Witness Defeat: A Novel Animal Model Of Vicarious Stress-Induced Depression In Female C57bl/6 Mice

RM 217

Stress exposure is a prevailing risk factor for the development of mood-related illnesses, wherein women represent the greater majority of those who suffer from depression-, anxiety-, and posttraumatic stress- disorder. Despite the growing body of studies suggesting that affective disorders can arise after a traumatic event is vicariously experienced, this relationship remains to be examined in female subjects at the preclinical level. Thus, the objective of the current investigation is to examine whether the “witness defeat” paradigm – a model that dissociates emotional versus physical social stressors – induces a depression-like behavioral phenotype in female c57BL/6 mice. To do this, female mice witnessed the social defeat bout of a male conspecific, by a larger CD1 aggressor, for 10 consecutive days. Twenty-four hr after stress exposure, mice were tested in the social interaction, sucrose preference, tail suspension, forced swimming, and elevated plus-maze behavioral tests.
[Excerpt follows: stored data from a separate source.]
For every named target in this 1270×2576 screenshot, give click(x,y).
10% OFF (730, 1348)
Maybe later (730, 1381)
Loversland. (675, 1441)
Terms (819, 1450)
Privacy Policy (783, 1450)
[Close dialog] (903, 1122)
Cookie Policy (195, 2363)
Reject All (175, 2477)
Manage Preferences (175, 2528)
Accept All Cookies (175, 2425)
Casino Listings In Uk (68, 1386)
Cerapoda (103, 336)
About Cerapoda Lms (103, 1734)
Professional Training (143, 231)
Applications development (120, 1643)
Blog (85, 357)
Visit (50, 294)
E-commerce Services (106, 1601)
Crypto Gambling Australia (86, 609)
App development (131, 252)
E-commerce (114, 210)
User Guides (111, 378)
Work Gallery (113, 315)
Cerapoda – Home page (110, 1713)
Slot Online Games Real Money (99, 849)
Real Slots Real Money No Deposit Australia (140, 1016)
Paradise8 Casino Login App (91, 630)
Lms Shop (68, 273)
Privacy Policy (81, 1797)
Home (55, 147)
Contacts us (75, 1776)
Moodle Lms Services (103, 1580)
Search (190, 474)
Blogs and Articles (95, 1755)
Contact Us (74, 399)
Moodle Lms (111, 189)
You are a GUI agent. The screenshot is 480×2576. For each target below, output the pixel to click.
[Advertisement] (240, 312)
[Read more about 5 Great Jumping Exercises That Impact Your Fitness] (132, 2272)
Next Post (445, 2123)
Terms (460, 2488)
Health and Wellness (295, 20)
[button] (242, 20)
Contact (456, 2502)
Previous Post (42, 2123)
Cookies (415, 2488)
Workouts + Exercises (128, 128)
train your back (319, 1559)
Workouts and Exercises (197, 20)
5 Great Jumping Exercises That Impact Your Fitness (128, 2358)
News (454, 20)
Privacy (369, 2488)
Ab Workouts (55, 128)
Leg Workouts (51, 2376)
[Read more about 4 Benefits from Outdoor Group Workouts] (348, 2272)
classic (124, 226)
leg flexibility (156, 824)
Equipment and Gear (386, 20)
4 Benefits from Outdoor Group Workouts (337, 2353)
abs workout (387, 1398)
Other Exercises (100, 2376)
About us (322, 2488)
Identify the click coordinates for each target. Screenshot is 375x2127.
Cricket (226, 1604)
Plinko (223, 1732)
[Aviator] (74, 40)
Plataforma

As expected, the physically stressed male c57BL/6 mice displayed a depressive-like phenotype as inferred from decreases in social interaction, decreased sucrose preference, increased total immobility in the tail suspension and forced swim tests, along with increases in sensitivity to the anxiety-inducing environment of the elevated plus maze. Interestingly, when compared to non-stressed female controls, female mice exposed to witness defeat stress also displayed a depressive-like phenotype across the same behavioral assays. As such, our results indicate that exposing female c57BL/6 mice to the “witness defeat” paradigm may be used to examine the etiology of vicarious stress-induced mood-related disorders in female populations.